Highlights from the American Heart Association Scientific Sessions, Los Angeles, November 3-7
Multivitamins may not reduce heart attacks, two drugs could protect heart from chemo damage, and more
By Nathan Seppa
Multivitamins don’t guard against heart attack
A vitamin a day may have its benefits, but protecting against a cardiovascular crisis isn’t one of them. That’s the conclusion of researchers who randomly assigned more than 14,000 men age 50 and older to get a multivitamin or placebo. After 11 years, both groups of men had a similar risk of a heart attack, stroke or of dying of a heart-related event. About one-third of U.S. adults take a multivitamin, said Howard Sesso, an epidemiologist at Harvard Medical School and Brigham and Women’s Hospital in Boston. The study, which Sesso presented November 5, is the first long-term trial to assess whether multivitamins have a cardio-protective role. “The main reason to take multivitamins remains to prevent vitamin and mineral deficiency,” he concluded. The study also appears in the Nov. 7 Journal of the American Medical Association.
Guarding the heart during chemo
Adding two heart-protective drugs to doxorubicin may spare cancer patients the heart damage associated with the chemotherapy drug, researchers at Virginia Commonwealth University in Richmond reported. In lab tests, the scientists found that mouse heart cells exposed to doxorubicin plus the two other drugs, rapamycin and sildenafil, sustained less damage than with doxorubicin alone. Other tests, on human breast cancer cell lines, showed that the added drugs thwarted the activity of certain proteins in cell membranes that expel doxorubicin from cancerous cells before it has a chance to sabotage them. This interference enhanced doxorubicin’s ability to kill cancer cells, says biochemist David Durrant, who presented the findings November 6. Rapamycin is an immune suppressant, while sildenafil is better known as Viagra. “We believe this combination may be an attractive strategy,” said Durrant, who plans to test the drug combo in animals next.

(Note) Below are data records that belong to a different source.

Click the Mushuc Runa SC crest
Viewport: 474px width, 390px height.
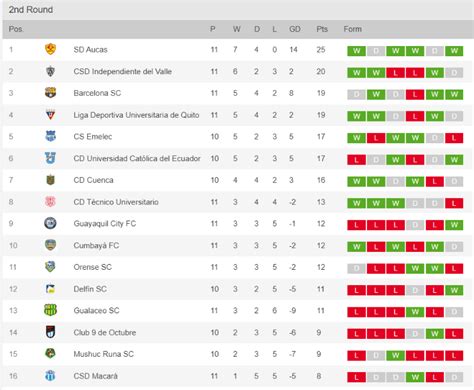click(50, 354)
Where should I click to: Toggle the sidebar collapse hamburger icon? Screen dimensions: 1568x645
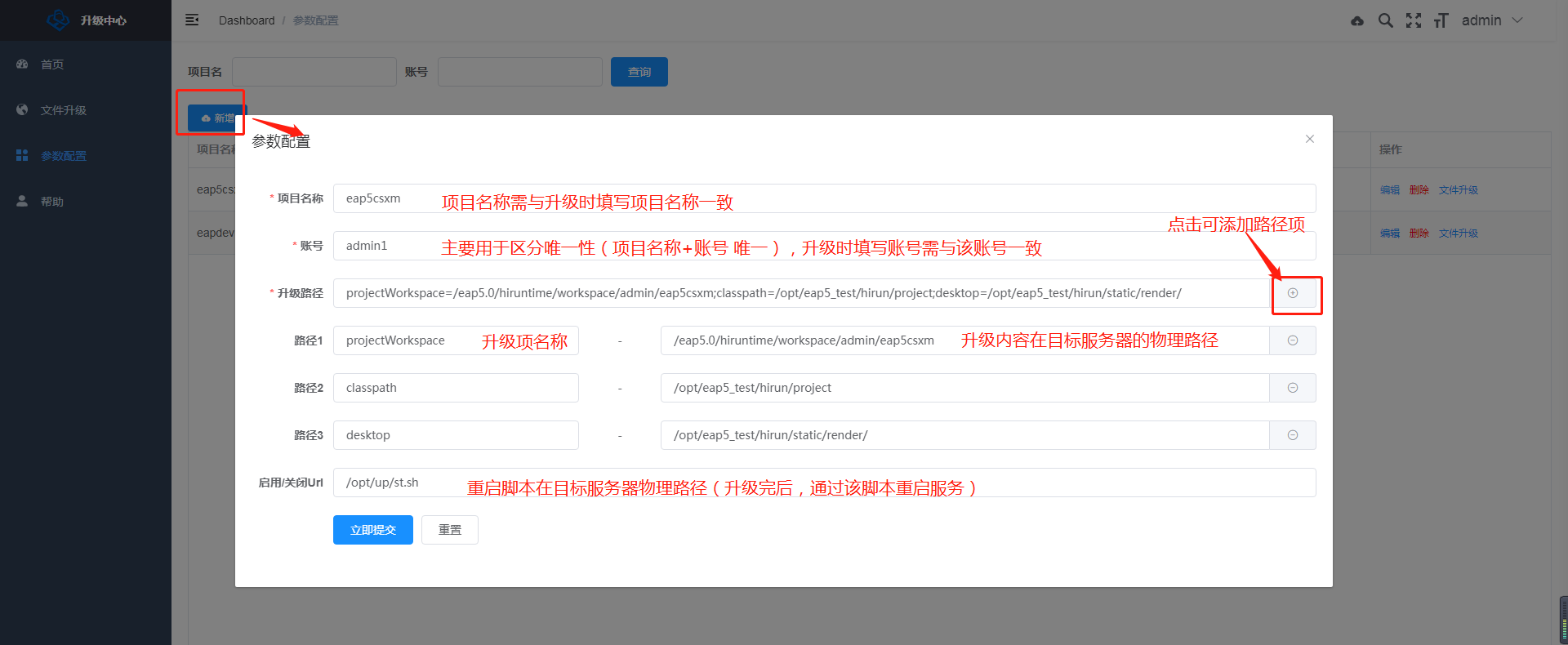[192, 20]
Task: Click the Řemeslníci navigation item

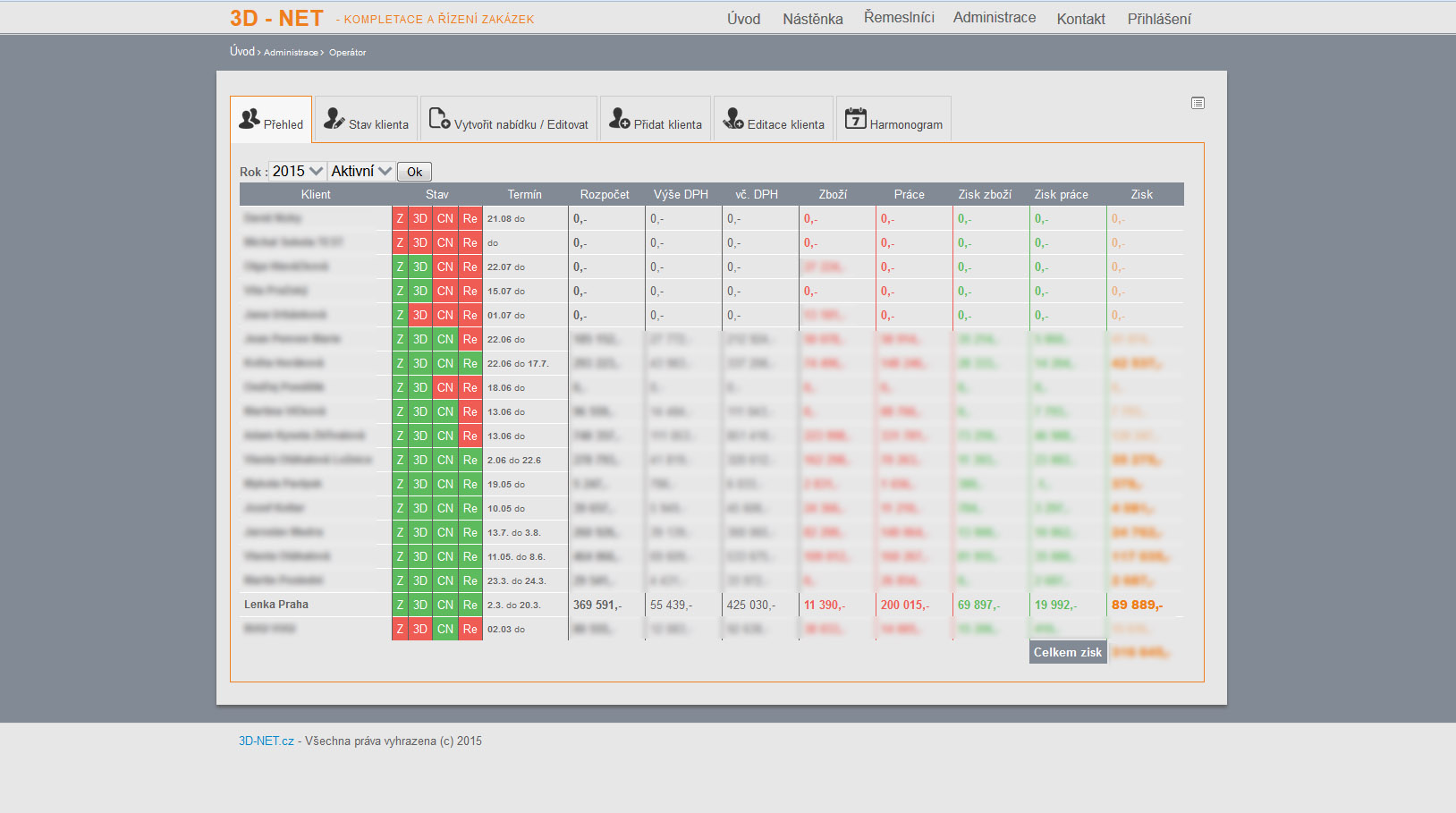Action: coord(899,18)
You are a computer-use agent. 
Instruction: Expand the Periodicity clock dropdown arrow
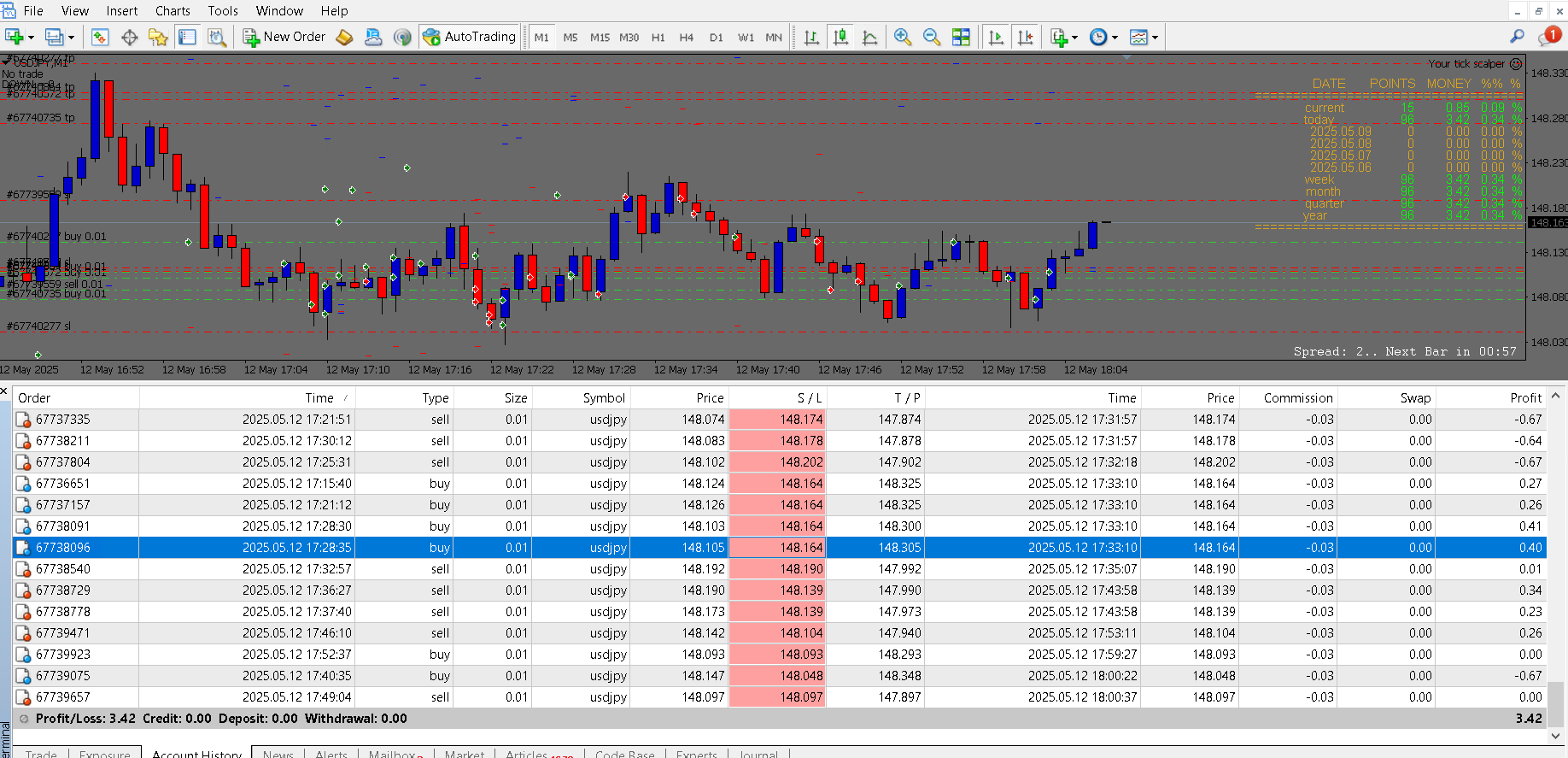(1115, 38)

Designer tomatoes fight cholesterol in mice
Scientists have genetically engineered tomatoes that limit artery plaque build-up in mice. The team grew tomatoes that produce a compound called 6F, which works much like a key peptide in “good” cholesterol, or HDL. Then the researchers ground up the tomatoes and fed them to mice as part of a high-fat, high-calorie diet. Other mice just got the diet without the added tomato. All the mice lacked the ability to effectively clear LDL, the bad cholesterol. After 13 weeks, mice getting the unhealthy chow had developed atherosclerotic plaques in the large artery leading out of the heart, said physician Alan Fogelman of UCLA, who presented the data on November 5. But mice getting the genetically engineered tomatoes as 2.2 percent of their chow had half as much plaque in this artery, he said, as well as lower triglyceride levels and less systemic inflammation. Mice that ate tomatoes containing 6F also had lower levels of lysophosphatidic acid, which Fogelman called “a very potent tumor promoter.” Still, Fogelman cautioned, “we are a long way off from testing this in humans.”
Cooler temperatures better for saving heart patients
Dropping a comatose person’s body temperature down to 32° Celsius (89.6° Fahrenheit) after they suffer cardiac arrest outside of a hospital may help limit long-term damage, a small study suggests. Medical guidelines recommend dropping the body temperature down to between 32° and 34° C (93.2° F) for such patients. To test that range, physician Estaban López-de-Sá of La Paz University Hospital in Madrid and colleagues identified 32 comatose patients brought to hospitals after cardiac arrest. They randomly assigned half to be cooled to 32° and half to 34° for 24 hours, followed by a gradual rewarming. The patients kept colder had sharply fewer seizures during the first week. Six months later, eight of 18 patients in the colder group were alive and all of them could function independently. Only two of 18 cooled to 34° were alive at that point. There is evidence that chilling a comatose patient limits damaging chemical reactions in the brain that kick in when blood flow is restored abruptly after cardiac arrest. The study also appeared online November 6 in Circulation.